## Исходный отрывок:

Именно благодаря Вагнеру, Томасу Манну и английскому флагу таким же возвращением к реальности стали для него и события, творившиеся вокруг: распавшийся, разорванный, потерявший реальные очертания мир вдруг собрался, обрел четкие и ясные границы — как в первые дни творения, твердь вновь отделилась от хляби.
Сюжет второй повести, как я уже говорил, не имеет ничего общего с сюжетом первой. Но он возвращает нас к той же драме, к тем же проблемам, к тем же мыслям. Возвращает сразу, короткой репликой, словно бы вскользь брошенной одним из ее персонажей: «Все мы немного причастны к мировому злу».

## Собранные данные:
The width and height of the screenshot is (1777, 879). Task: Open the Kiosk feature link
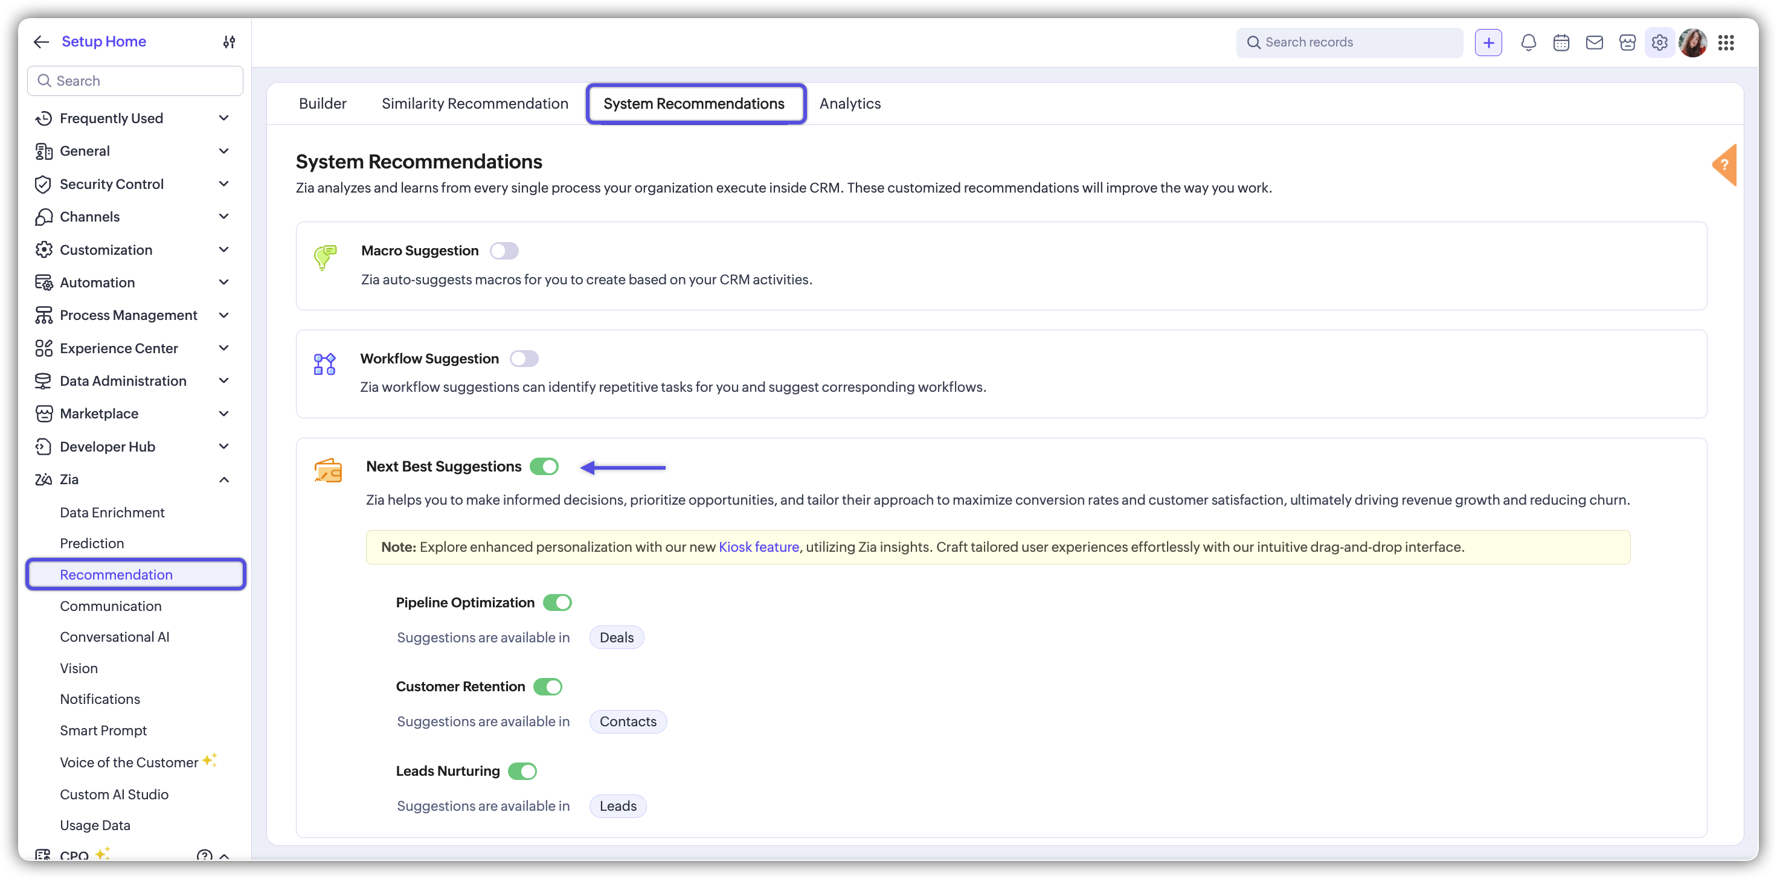pos(759,547)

## Поставленная задача 1:
Продублируйте часть отрывка, начиная со слов «Именно благодаря Вагнеру, Томасу» и до слов «отделилась от хляби.» включительно.
## Поставленная задача 2:
Какую реплику, согласно отрывку, произносит один из персонажей второй повести?
Данные не связаны с отрывком и представляют собой отдельный материал.

## Полный ответ 1:
Именно благодаря Вагнеру, Томасу Манну и английскому флагу таким же возвращением к реальности стали для него и события, творившиеся вокруг: распавшийся, разорванный, потерявший реальные очертания мир вдруг собрался, обрел четкие и ясные границы — как в первые дни творения, твердь вновь отделилась от хляби.

## Полный ответ 2:
«Все мы немного причастны к мировому злу».